Sie wollen einen Bot bauen, der Kundenfragen anhand des 200-seitigen Richtlinienhandbuchs Ihres Unternehmens beantwortet. Sie könnten drei Wochen mit Programmieren verbringen. Oder Sie verdrahten das Ganze an einem Nachmittag mit Tools, die es schon gibt. Der Trick besteht darin, zu wissen, welches Tool was macht.

Diese Lektion kartiert die Landschaft, von Drag-and-Drop-Buildern über APIs bis zu Vektordatenbanken, und nutzt dabei durchgehend ein einziges Projekt. Am Ende wissen Sie, zu welchem Tool Sie bei welchem Schritt greifen.

Die drei Ebenen

Betrachten Sie das Bauen mit KI als drei Ebenen, gestapelt von der einfachsten bis zur flexibelsten.

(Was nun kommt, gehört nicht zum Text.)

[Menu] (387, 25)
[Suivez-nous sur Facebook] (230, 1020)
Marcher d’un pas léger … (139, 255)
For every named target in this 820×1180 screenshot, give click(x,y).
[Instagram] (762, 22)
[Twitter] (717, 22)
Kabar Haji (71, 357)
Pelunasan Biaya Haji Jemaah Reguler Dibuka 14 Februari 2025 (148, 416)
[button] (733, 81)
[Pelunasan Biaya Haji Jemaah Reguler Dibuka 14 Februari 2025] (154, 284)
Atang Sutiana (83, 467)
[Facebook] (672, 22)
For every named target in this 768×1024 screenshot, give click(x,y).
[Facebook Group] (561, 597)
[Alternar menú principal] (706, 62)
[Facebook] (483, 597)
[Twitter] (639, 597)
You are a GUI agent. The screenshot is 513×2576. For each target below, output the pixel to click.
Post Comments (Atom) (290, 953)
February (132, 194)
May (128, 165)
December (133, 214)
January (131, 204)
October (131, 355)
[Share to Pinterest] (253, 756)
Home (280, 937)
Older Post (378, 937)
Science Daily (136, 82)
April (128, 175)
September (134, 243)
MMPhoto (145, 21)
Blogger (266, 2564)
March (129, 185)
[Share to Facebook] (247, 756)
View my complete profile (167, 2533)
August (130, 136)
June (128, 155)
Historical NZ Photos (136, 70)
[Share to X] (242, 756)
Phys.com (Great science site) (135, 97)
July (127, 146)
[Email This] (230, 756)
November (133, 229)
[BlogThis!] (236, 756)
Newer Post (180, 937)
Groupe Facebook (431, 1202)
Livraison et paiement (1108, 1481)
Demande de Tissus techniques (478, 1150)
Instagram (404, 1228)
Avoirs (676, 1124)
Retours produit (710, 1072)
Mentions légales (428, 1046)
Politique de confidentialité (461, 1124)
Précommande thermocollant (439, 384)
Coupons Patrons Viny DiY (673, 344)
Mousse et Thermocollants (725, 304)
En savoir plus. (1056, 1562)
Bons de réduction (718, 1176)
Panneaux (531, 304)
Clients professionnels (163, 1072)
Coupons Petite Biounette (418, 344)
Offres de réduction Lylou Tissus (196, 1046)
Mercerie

No-Code-Tools verbinden Apps und KI per Klick statt per Code. Beispiele: Zapier, Make, n8n.

APIs erlauben Ihrer Software, direkt mit einem KI-Modell zu sprechen. „API“ (Application Programming Interface) ist einfach eine Möglichkeit für zwei Programme, sich Nachrichten zu schicken. Sie senden Text, Sie bekommen Text zurück.

Vektordatenbanken speichern Informationen so, dass KI sie nach *Bedeutung* durchsuchen kann, nicht nur nach Keywords. Beispiele: Pinecone, Weaviate, Chroma.

Sie brauchen nicht immer alle drei. Eine einfache Automatisierung nutzt vielleicht nur No-Code. Eine intelligente Dokumentensuche nutzt alle drei zusammen.

Unser Projekt: ein Bot für Richtlinienfragen

Das bauen wir: einen Slack-Bot. Ein Mitarbeiter tippt „Wie viele Urlaubstage bekomme ich nach 3 Jahren?“ und der Bot antwortet anhand des HR-Handbuchs des Unternehmens.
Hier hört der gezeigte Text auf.